L’exploitation des carrières de Louvie-Soubiron prend fin au milieu du XIXe siècle, en raison des difficultés d’accès aux sites et de l’absence d’une passerelle suffisamment solide pour acheminer les blocs de pierre de l’autre côté du gave. C’était la vocation première du pont maçonné de Béost, mais sa construction s’achèvera après l’abandon des carrières.

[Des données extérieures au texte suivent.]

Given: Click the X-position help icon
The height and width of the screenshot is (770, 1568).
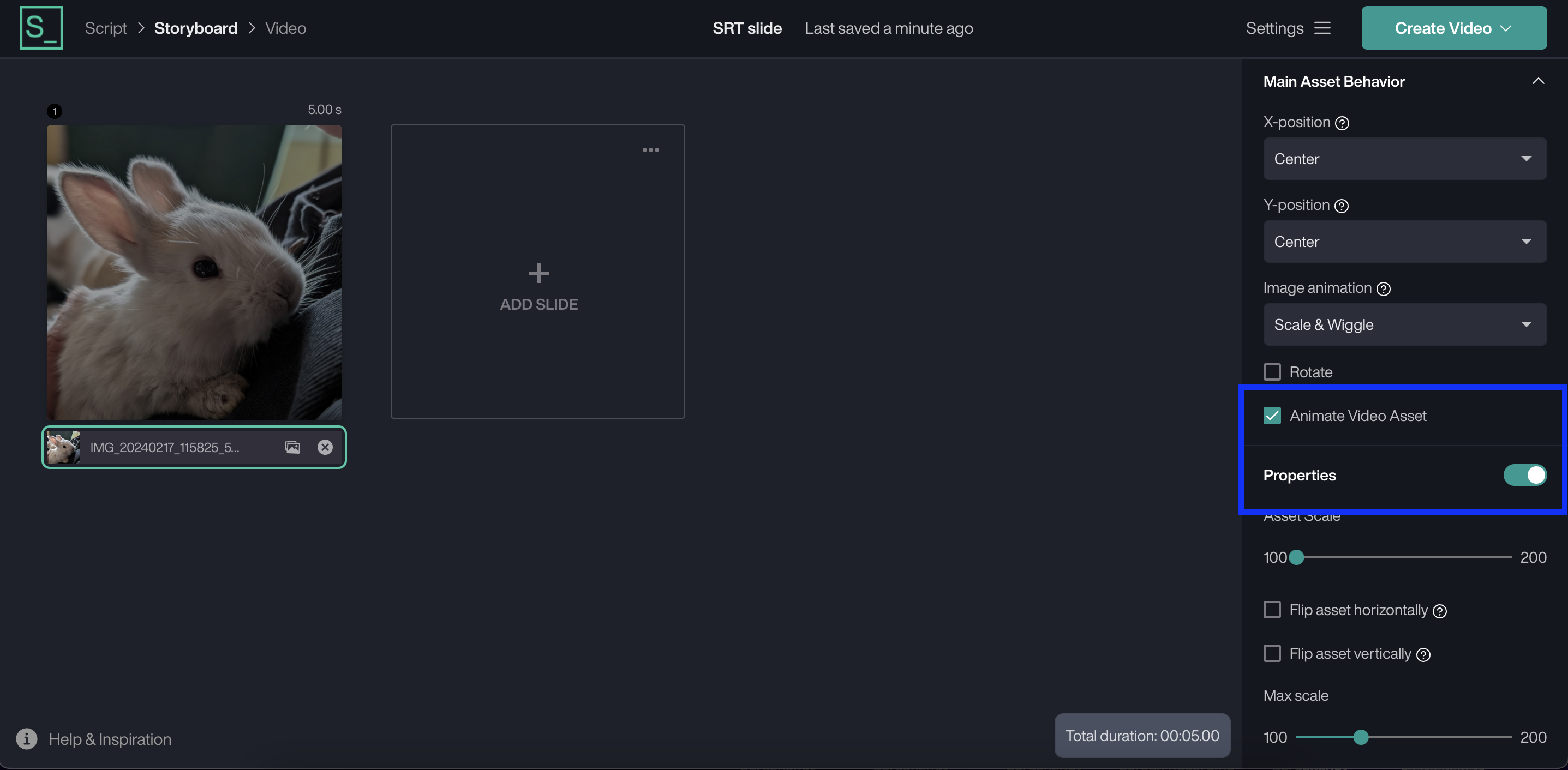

Aujourd’hui, un circuit d’interprétation de 3 km au-dessus du village de Louvie-Soubiron invite à découvrir les caractéristiques de ce marbre et l’histoire de son exploitation.La brèche du Bénou
Exploitée à partir du XVIIe siècle, la carrière du Bénou offre un marbre polychrome unique en son genre : la Brèche de Bénou. Les brèches sont une catégorie de marbres formés de gros éléments apparus au moment de la formation géologique de la pierre : pressions et distorsions sous un climat de type tropical ont créé un marbre composé de toute une variété de couleurs. Teintée de violet foncé, vert émeraude, jaune d’or, rose et noir, la Brèche de Bénou évoque - telle que la décrivent les propriétaires actuels de la concession - les célèbres peintures de Gustave Klimt.

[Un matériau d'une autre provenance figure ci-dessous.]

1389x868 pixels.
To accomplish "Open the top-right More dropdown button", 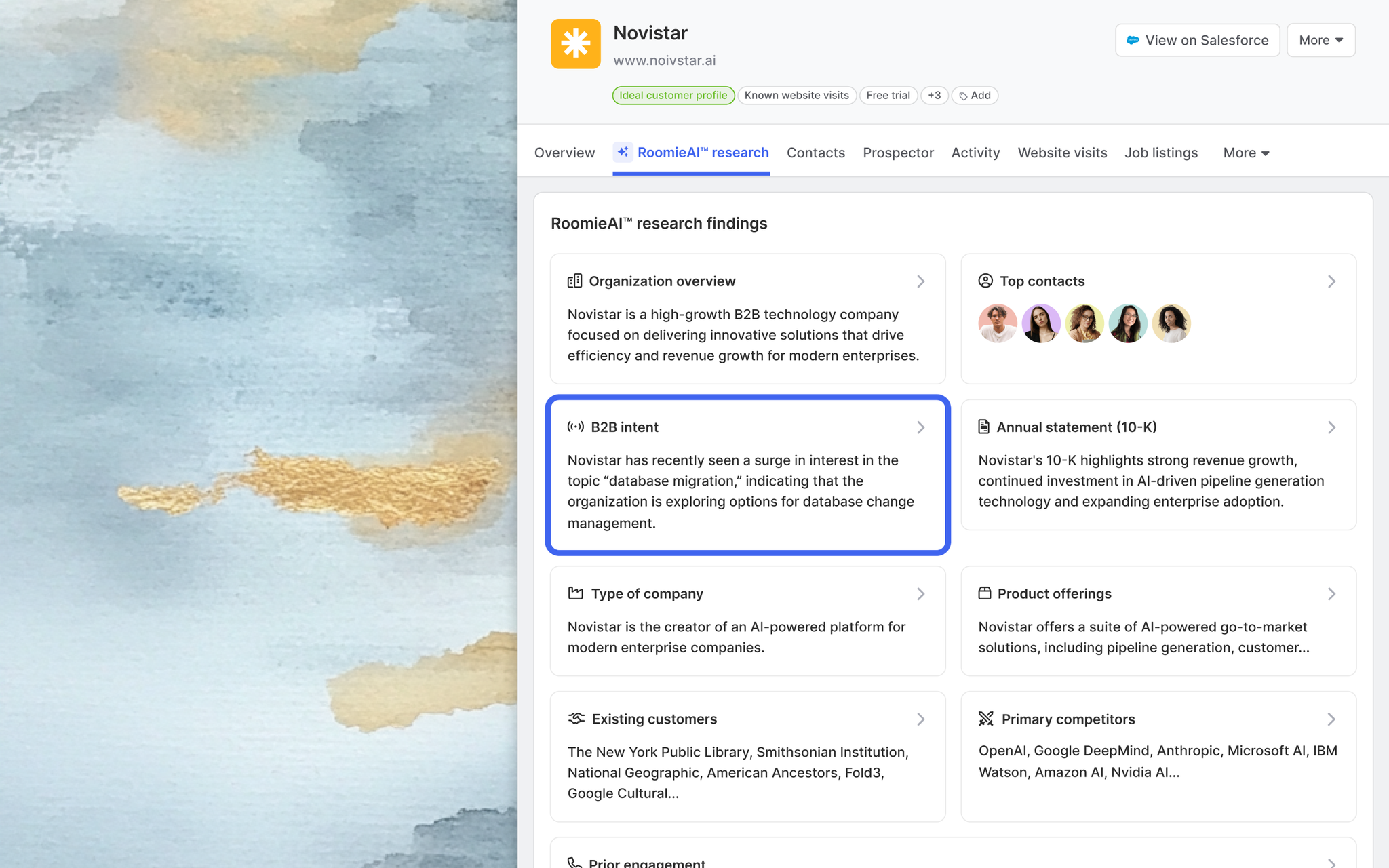I will point(1320,40).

Utilisée dans le monde entier en particulier pour le mobilier et les encadrements de cheminées, on la retrouve en Vallée d’Ossau sur la fontaine d’Arudy (assemblage de pierre polie grise d’Arudy et de marbre du Bénou) ou encore, sur le remarquable présent offert en 1996 à la Mairie de Bilhères en Ossau par l’exploitant d’alors, le célèbre marbrier italien Luigi Antolini (concession autrefois supervisée par « Les Nouvelles Carrières du Béarn »).
Il s’agit d’une impressionnante feuille de marbre de 400 kg destinée à la conception de la table du conseil municipal.
Plus exploitée depuis plusieurs années, la carrière du Bénou a récemment été reprise par la Société italienne Escavamar SRL, une véritable dénicheuse de pépites abandonnées (détentrice notamment de droit exclusif d’extraction du Grand Antique d’Aubert des montagnes Ariégeoises : un marbre noir et blanc extraordinaire qui avait disparu du marché depuis la Seconde Guerre mondiale). Depuis mai 2023, des blocs de Brèche du Bénou voyagent donc à nouveau à travers le monde.